▶ Task statement:
Extract every line of text from the entries below verbatim, leaving the pictures out of your answer.

··· Dataset excerpts ···

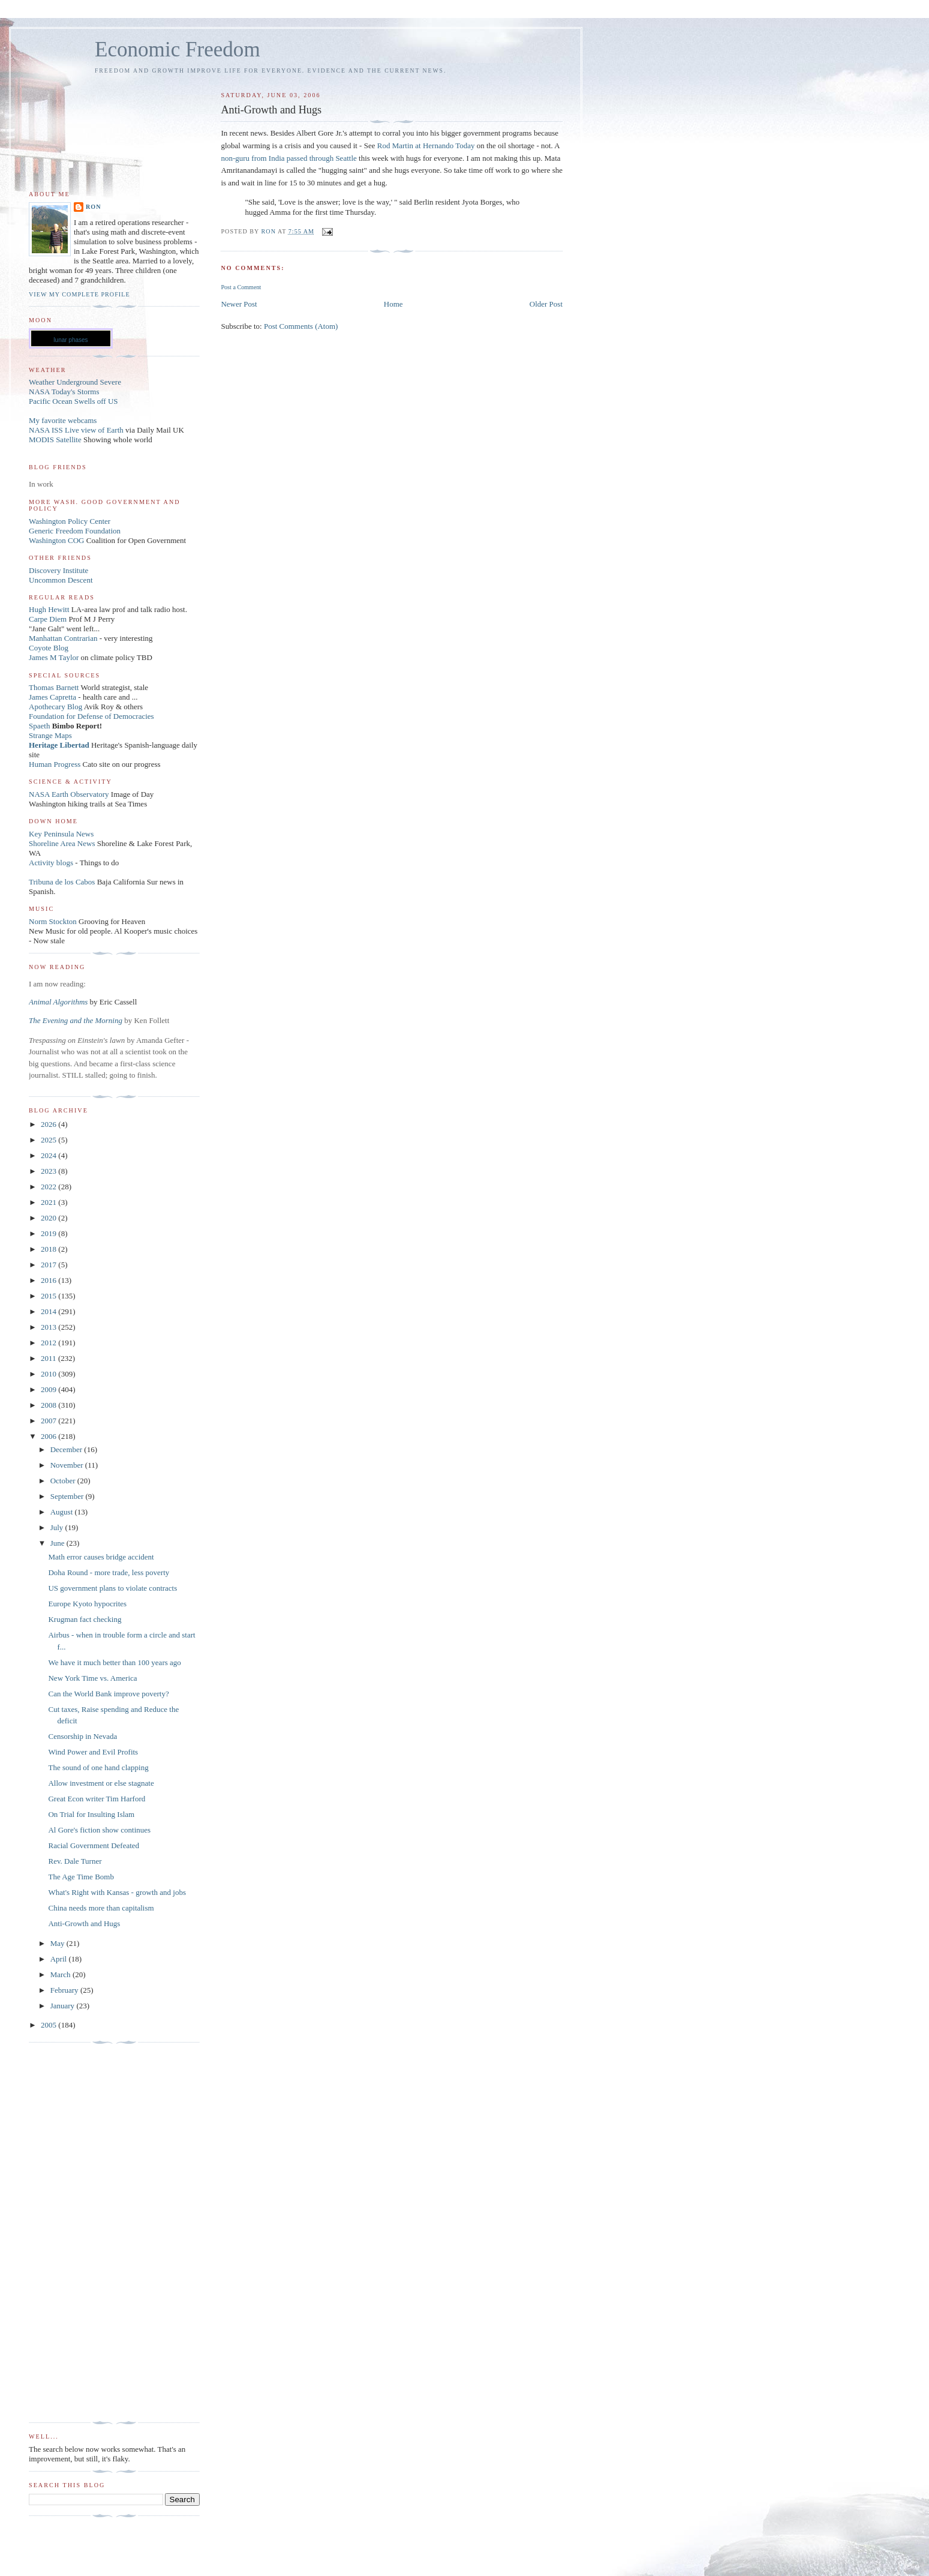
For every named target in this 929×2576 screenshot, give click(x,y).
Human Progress (54, 764)
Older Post (546, 303)
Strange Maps (50, 735)
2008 (49, 1405)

···

▶ Final result:
For every named target in this 929×2576 screenshot, give click(x,y).
Human Progress (54, 764)
Older Post (546, 303)
Strange Maps (50, 735)
2008 (49, 1405)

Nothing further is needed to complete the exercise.